**Items listed in a dataset**
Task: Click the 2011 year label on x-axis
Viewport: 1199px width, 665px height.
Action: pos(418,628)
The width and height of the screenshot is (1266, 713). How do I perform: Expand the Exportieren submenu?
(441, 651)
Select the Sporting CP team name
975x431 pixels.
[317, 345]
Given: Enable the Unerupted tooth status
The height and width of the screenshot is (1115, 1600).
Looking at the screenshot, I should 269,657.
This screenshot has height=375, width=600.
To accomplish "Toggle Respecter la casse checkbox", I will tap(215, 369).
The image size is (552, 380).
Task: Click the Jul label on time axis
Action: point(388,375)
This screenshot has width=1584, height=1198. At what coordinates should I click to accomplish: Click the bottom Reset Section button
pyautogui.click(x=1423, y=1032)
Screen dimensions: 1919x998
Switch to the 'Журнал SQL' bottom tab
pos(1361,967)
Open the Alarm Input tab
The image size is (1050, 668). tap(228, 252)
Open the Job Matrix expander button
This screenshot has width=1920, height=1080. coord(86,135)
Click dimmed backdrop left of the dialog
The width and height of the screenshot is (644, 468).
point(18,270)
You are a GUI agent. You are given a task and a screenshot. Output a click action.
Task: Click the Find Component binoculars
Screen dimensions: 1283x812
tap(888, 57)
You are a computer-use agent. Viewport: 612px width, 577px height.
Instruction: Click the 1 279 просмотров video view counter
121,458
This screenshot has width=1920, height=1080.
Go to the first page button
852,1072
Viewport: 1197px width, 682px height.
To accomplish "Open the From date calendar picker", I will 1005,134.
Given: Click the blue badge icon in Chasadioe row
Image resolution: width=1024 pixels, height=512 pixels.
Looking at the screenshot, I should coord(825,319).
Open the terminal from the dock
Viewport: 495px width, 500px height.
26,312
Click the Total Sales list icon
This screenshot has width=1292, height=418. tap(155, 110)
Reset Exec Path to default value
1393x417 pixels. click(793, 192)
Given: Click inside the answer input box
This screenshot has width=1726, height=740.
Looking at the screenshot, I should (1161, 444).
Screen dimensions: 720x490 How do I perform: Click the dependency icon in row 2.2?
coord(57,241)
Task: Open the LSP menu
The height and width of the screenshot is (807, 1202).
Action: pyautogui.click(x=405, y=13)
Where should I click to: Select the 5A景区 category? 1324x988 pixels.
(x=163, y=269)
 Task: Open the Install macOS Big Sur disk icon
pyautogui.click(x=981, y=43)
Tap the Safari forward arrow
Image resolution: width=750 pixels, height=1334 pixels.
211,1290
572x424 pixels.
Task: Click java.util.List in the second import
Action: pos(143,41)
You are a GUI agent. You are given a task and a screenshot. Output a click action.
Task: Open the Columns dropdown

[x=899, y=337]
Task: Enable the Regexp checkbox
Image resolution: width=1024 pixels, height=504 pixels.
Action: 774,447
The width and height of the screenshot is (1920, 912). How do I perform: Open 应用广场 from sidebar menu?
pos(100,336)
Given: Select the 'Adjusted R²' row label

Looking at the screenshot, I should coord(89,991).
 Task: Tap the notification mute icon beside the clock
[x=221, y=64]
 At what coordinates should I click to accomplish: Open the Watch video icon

**EXERCISE**
Write out the data line for line, from its first line through the line that contains "Action: point(388,375)", both lines included.

**OUTPUT FOR THIS EXERCISE**
Task: Click the 2011 year label on x-axis
Viewport: 1199px width, 665px height.
Action: pos(418,628)
The width and height of the screenshot is (1266, 713). How do I perform: Expand the Exportieren submenu?
(441, 651)
Select the Sporting CP team name
975x431 pixels.
[317, 345]
Given: Enable the Unerupted tooth status
The height and width of the screenshot is (1115, 1600).
Looking at the screenshot, I should 269,657.
This screenshot has height=375, width=600.
To accomplish "Toggle Respecter la casse checkbox", I will tap(215, 369).
The image size is (552, 380).
Task: Click the Jul label on time axis
Action: point(388,375)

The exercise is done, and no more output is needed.